With Apache Spark
Ampool provides a distributed in-memory data store where multiple computational frameworks can access and process the data from. Spark is one such framework for distributed data processing supported by Ampool. Typically Spark caches data into its executor memory from underlying disk based stores for faster processing. Data fetched is immutable and typically can not be used across multple spark jobs unless it is persisted back to disk store and re-read for processing by another spark job. Ampool alleviate this inefficiency by supporting mutable, in-memory tables such that Spark can directly acess and process the data from it at in-memory speed avoiding the need for large immutable in-memory cache on the spark side.
Ampool provides seamless integration between its memory tables and Spark DataFrames. A Spark DataFrame is a distributed collection of data organized into named columns that is equivalent to a table in RDBMS. Spark provides SQL like query functionality as DataFrame API (like filters and aggregations). Along with it, one can also register a DataFrame as temporary table and use SQL queries similar to any RDBMS.
Ampool tables also allow one to organize data into named columns (with respective types) that are distributed across nodes in an underlying Ampool cluster. DataFrame's and mtable's are equivalent and can be mapped by columns with their respective types. This page discusses Spark DataFrame and Ampool tables (MTable/FTable) integration that allows one to save Spark DataFrames as an Ampool Table with respective column types.
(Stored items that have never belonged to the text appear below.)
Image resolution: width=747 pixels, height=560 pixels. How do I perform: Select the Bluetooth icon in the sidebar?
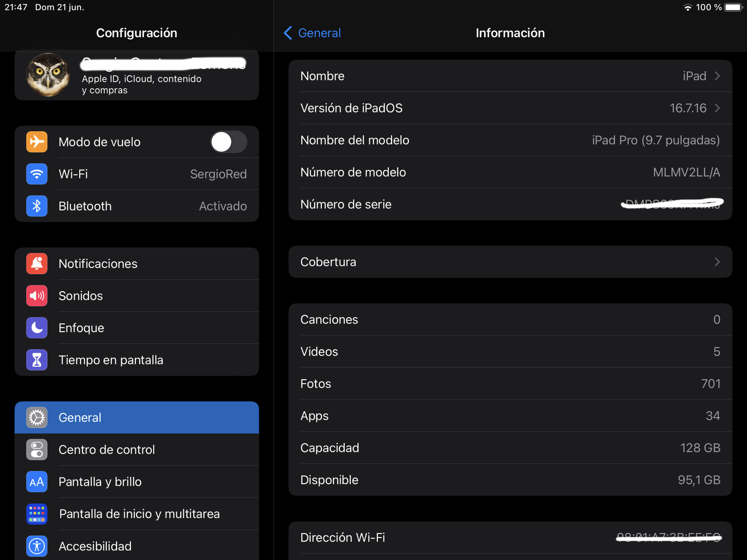[x=37, y=206]
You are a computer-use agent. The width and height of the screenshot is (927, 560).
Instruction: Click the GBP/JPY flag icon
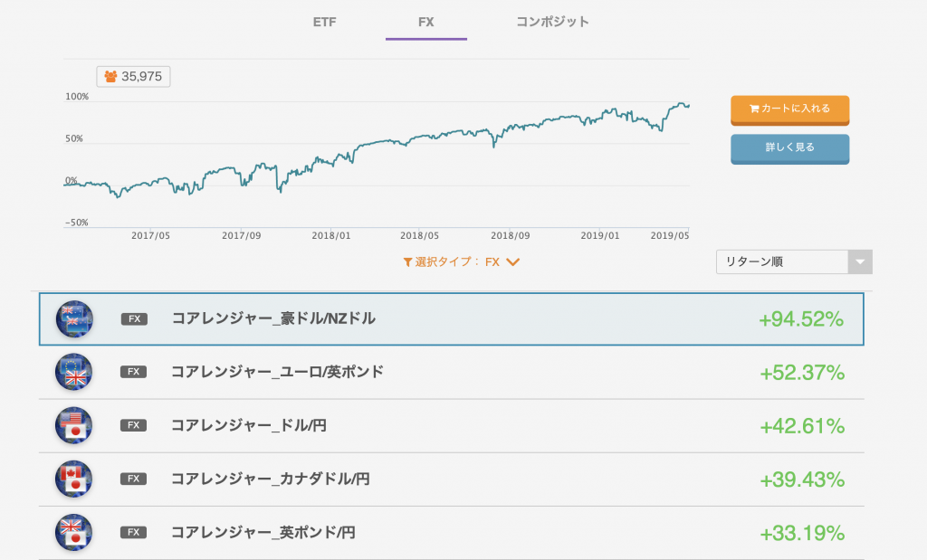pos(74,532)
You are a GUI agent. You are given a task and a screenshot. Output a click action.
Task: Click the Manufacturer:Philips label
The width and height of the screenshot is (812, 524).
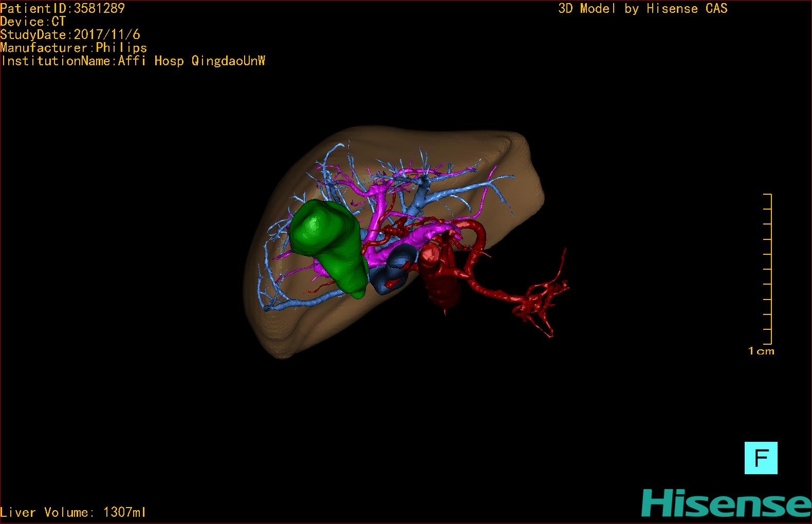[x=73, y=48]
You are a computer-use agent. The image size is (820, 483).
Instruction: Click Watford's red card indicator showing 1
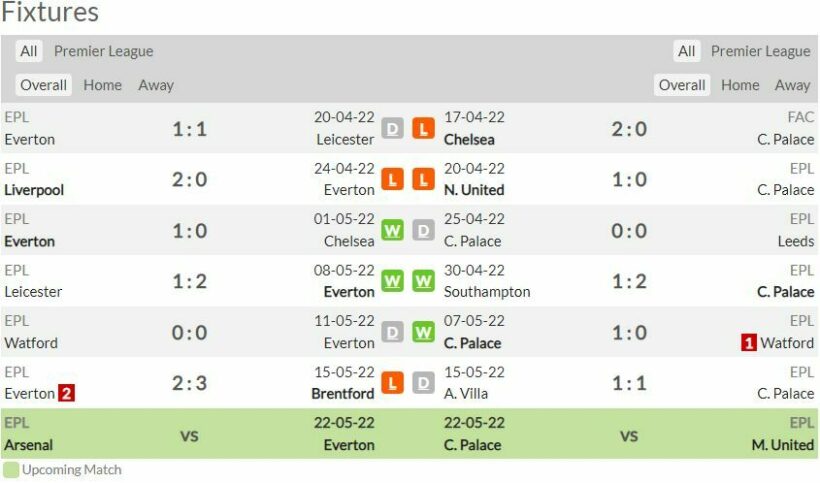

Spark-Ampool deployment configuration¶
It is possible for Spark cluster to remotely access the Ampool Datastore installed on a separte cluster. Although is not a recommended configuration. In a commonly recommended configuration, Ampool acts as a high speed local persistent data store collocated with applications running on compute cluster, while long term archive stores like HDFS,S3 etc act as remote data stores. Ampool seemlessly tier the data to remote cluster such that Applications running on compute cluster does not have to worry about tiering the data for optimal access and efficiency.
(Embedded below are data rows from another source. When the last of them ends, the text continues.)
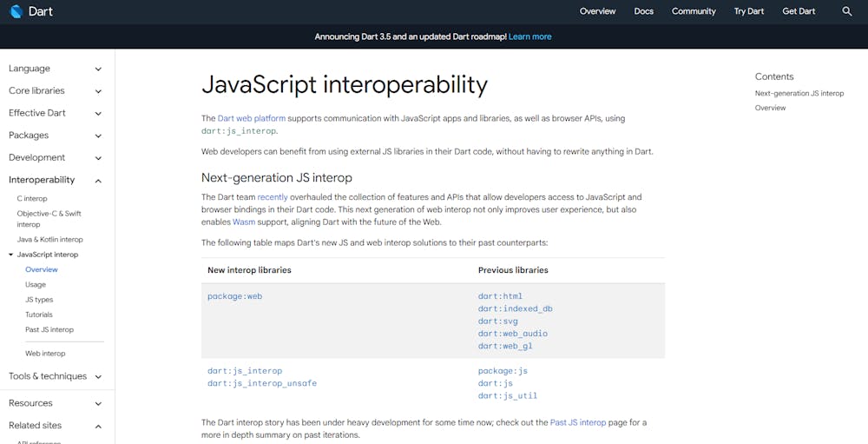Select JS types in sidebar

(x=39, y=300)
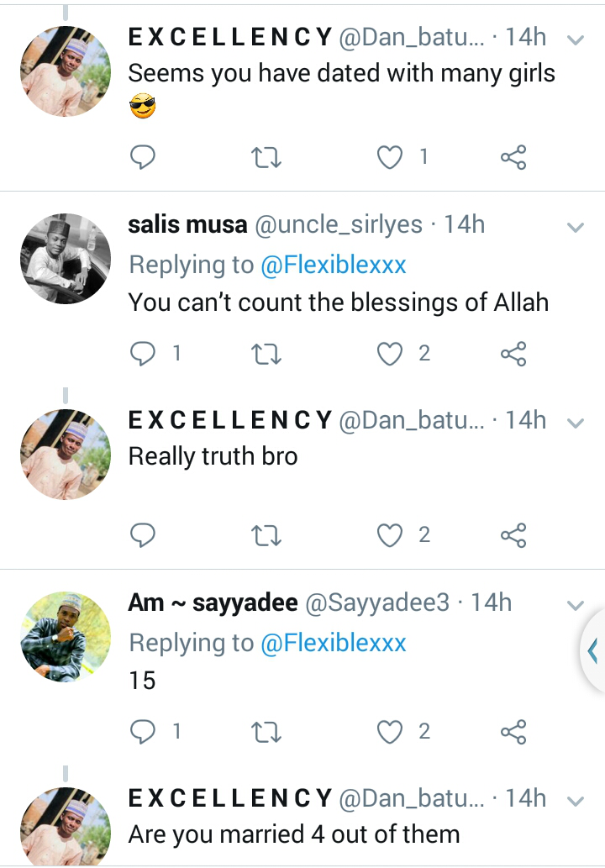Image resolution: width=605 pixels, height=868 pixels.
Task: Tap the side panel handle arrow
Action: click(x=592, y=650)
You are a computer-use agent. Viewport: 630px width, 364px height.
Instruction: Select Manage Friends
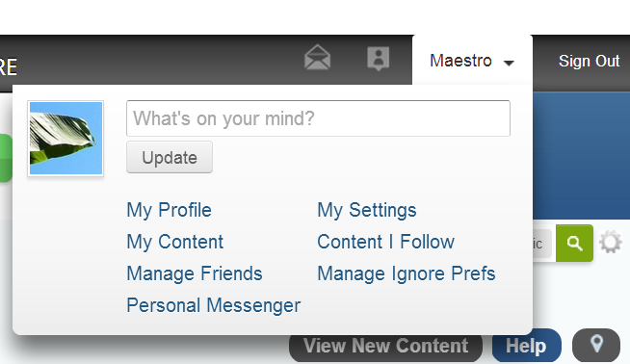pyautogui.click(x=195, y=273)
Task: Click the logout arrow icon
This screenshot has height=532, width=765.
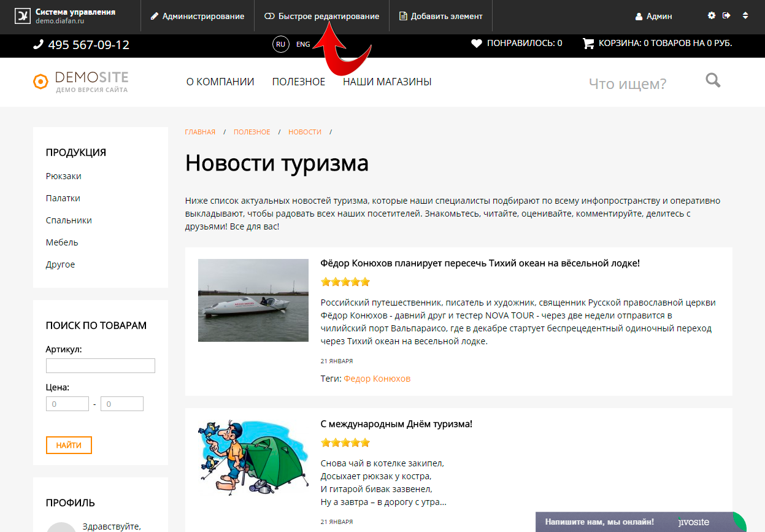Action: [x=727, y=16]
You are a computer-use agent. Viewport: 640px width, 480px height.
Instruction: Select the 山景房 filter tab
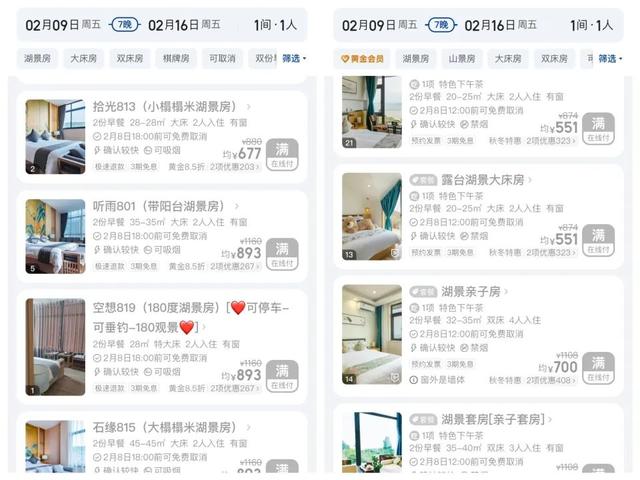pos(462,58)
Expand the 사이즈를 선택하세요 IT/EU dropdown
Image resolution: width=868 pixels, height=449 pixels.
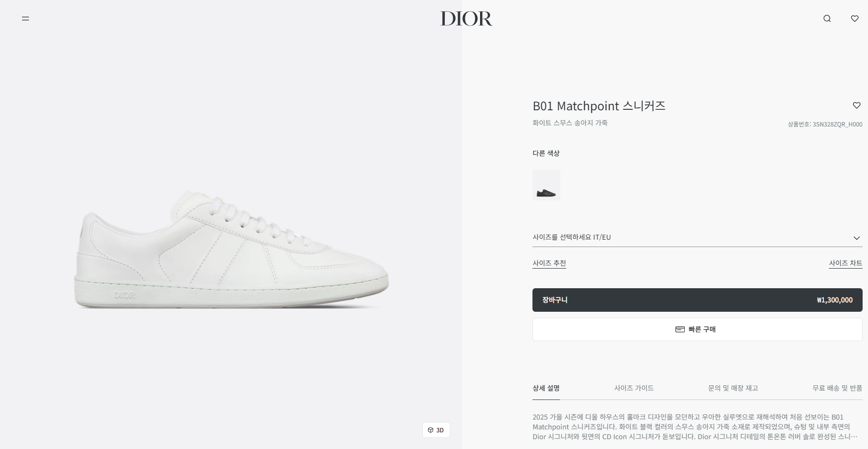coord(697,237)
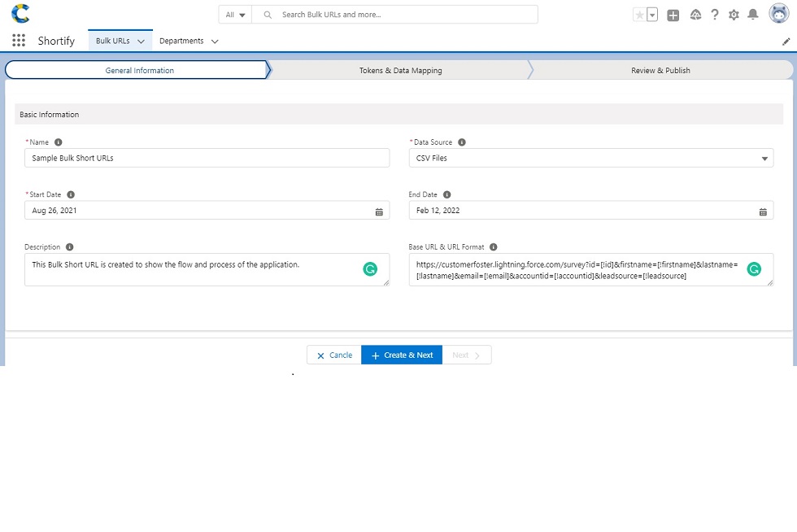Click the Setup gear icon

pyautogui.click(x=734, y=15)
Spark cluster is typically deployed either in standalone mode or in the existing cluster managed by YARN or Mesos cluster managers (See for more details). Spark cluster using Ampool as an in-memory datastore should be collocated with Ampool Cluster to avail the data locality, as shown in the diagram below.
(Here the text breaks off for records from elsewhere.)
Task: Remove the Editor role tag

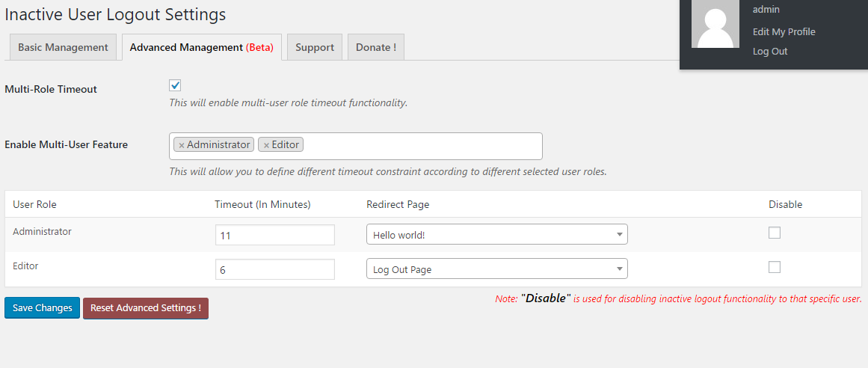Action: point(266,145)
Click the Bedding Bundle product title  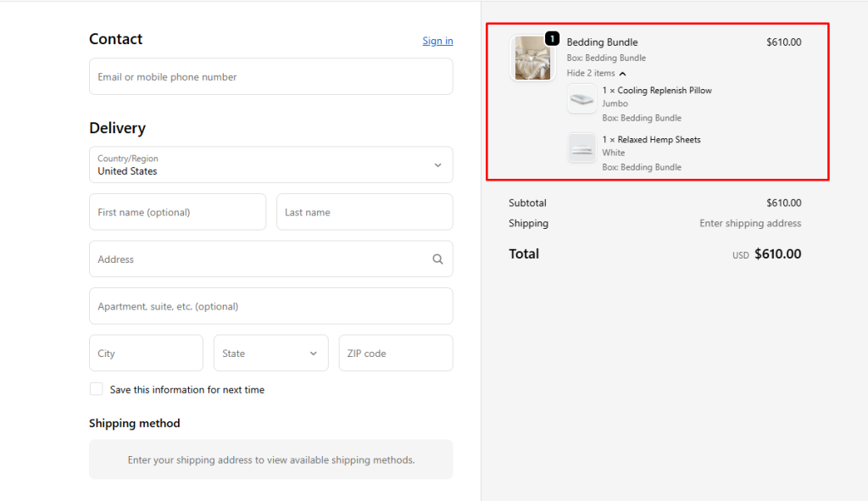tap(602, 42)
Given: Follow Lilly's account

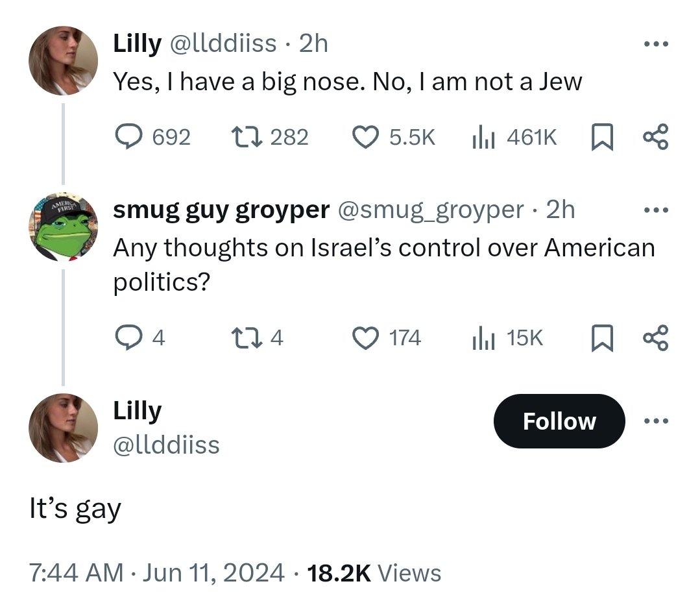Looking at the screenshot, I should pyautogui.click(x=559, y=421).
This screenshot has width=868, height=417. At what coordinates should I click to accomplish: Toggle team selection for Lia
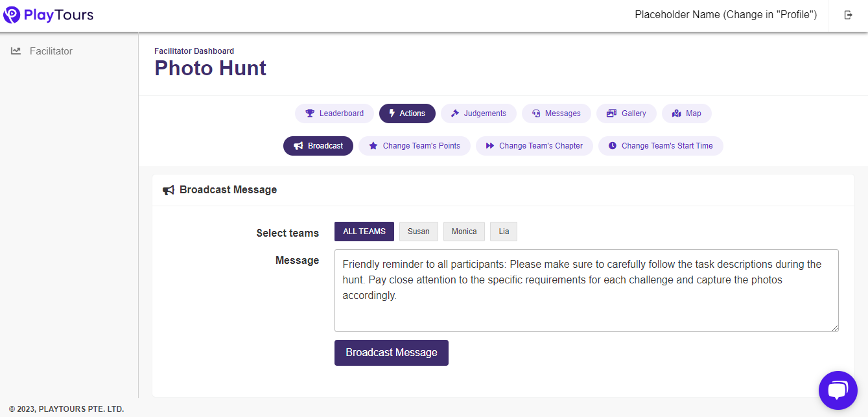click(503, 232)
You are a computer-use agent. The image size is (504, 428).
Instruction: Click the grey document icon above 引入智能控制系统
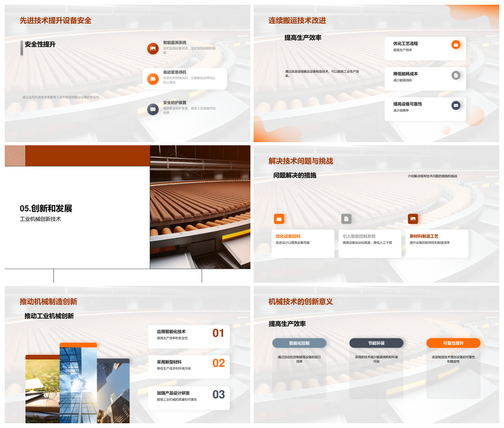point(346,219)
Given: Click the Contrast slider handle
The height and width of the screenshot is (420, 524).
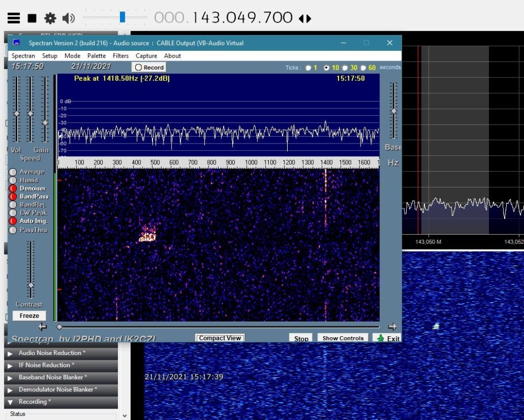Looking at the screenshot, I should pos(31,285).
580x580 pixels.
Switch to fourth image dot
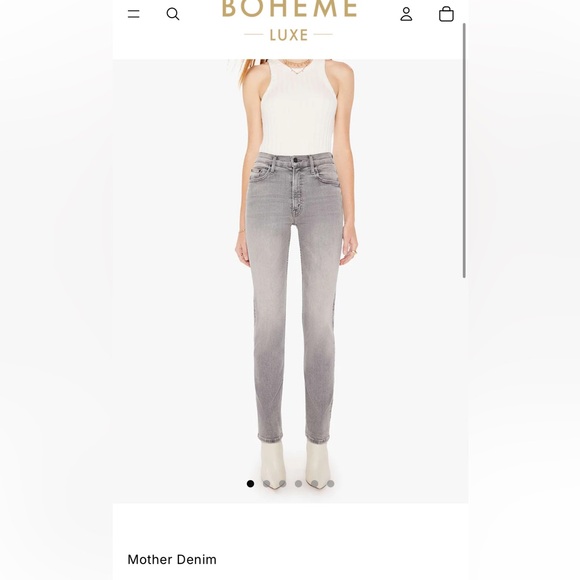[299, 483]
Configure Spark to use Ampool¶
Typically no specific configuration is needed for Spark to use Ampool. Although while running the Spark shell or submitting the spark applications that interact with Ampool must specify the Spark-Ampool connenctor JARS on the commandline using --jars options. Spark takes care of distributing these connector jars to all the executors. So Ampool-Spark connector package must be available on the Spark client node that invokes spark-submit or spark-shell program to run the spark applications.
If you don't want to distribute the Spark-Ampool connector jars to executors for every single spark job, you can install the Spark-Ampool connector package on all the Spark worker nodes (or nodes where YARN nodemanagers are running) and configure them to use Spark-Ampool connector jars such that they always start the spark executors w/ Ampool connector jars in the classpath.
Installing Ampool-Spark connector package¶
Untar the package in a appropriate directory on Spark client node (or all Executor nodes). You should have the following:
ampool-spark-<version> ├── dependencies │ ├── ampool-client-dependencies-<version>.jar │ ├── ampool-core-<version>.jar │ ├── fastutil-7.0.9.jar │ ├── javax.transaction-api-1.2.jar │ ├── log4j-api-2.5.jar │ └── log4j-core-2.5.jar ├── examples │ ├── pom.xml │ └── src │ └── main │ └── java │ └── io │ └── ampool │ └── examples │ └── spark │ ├── SparkExampleDF.java │ └── SparkExampleML.java ├── lib │ └── ampool-spark-<version>.jar └── README.txt
The lib directory contains the jar file for this connector and dependencies directory contains all dependent libraries.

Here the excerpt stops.